In the end, it’s all about you, how comfortable you are with yourself. You can say all the above till the stars fall and it won’t make any kind of real difference to me or anyone in here. We’re not the ones you’re really arguing with anyway. That’s the conversation you’re having with yourself.

Your life, your choice, your consequences.
 
Ok, I don't think I have many arguments left :lol: It's just that I personally don't see what's so bad about keeping it to myself. I'm not dating girls or anything, I'm just not open about one part of my life. This way is easier for me, and I feel more confortable this way.
 
Look, no matter how different the circumstances surrounding coming out are for all of us, two things are pretty constant, First, that the only person who kept us in the closet was ourselves, and that eventually we all came out in order to build an honest foundation for our lives.
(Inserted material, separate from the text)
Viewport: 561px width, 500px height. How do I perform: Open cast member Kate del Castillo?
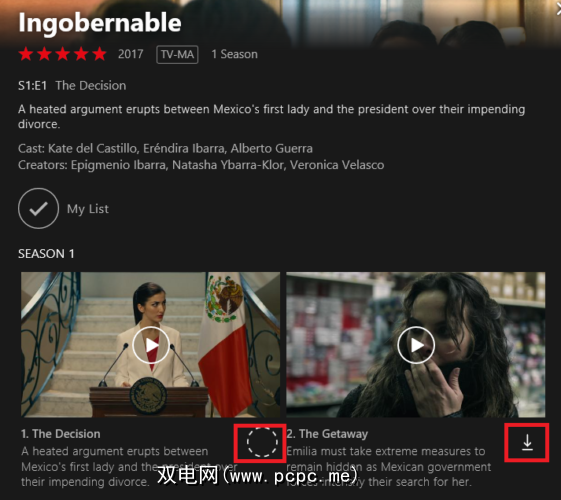[x=93, y=148]

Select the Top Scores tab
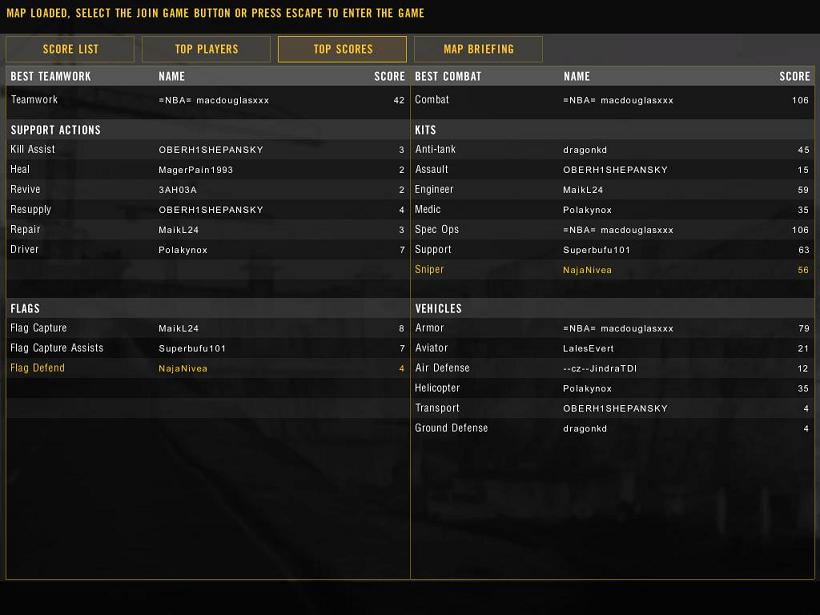pyautogui.click(x=342, y=49)
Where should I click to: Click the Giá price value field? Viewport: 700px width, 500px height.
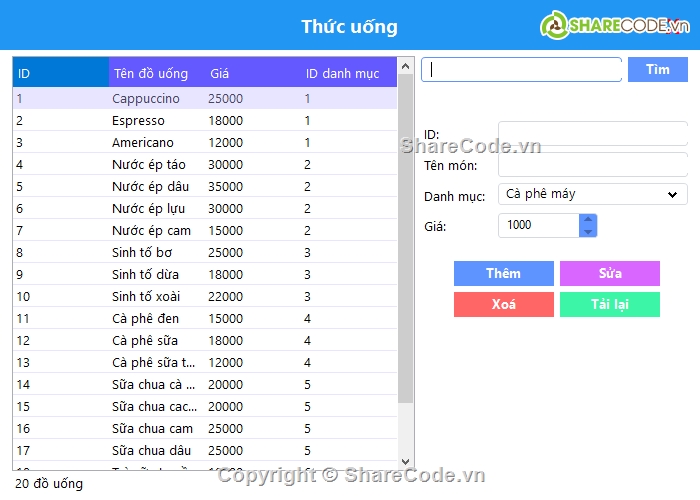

I don’t think any of us can ever realize the peace of mind and happiness we deserve, unless we can live our lives, openly, honestly, just like everyone else – and the only people keeping us from that would be ourselves.

For some guys, it’s easier than for others; and for some guys, the reactions are easier than they are for others. But in the end, it’s about honesty, with ourselves, and the people we care about, and the freedom that gives us.

You may not be at the point where you’re comfortable enough to come out. That’s fine. Most of us have been there. But that doesn’t mean that coming out is overrated; it means that you haven’t reached the point where the balance between honesty and fear has tipped towards honesty yet.

It doesn’t mean there’s something wrong or bad about you, it’s just a thing – and when you do get there, we’ll still be here to talk you off the ledge.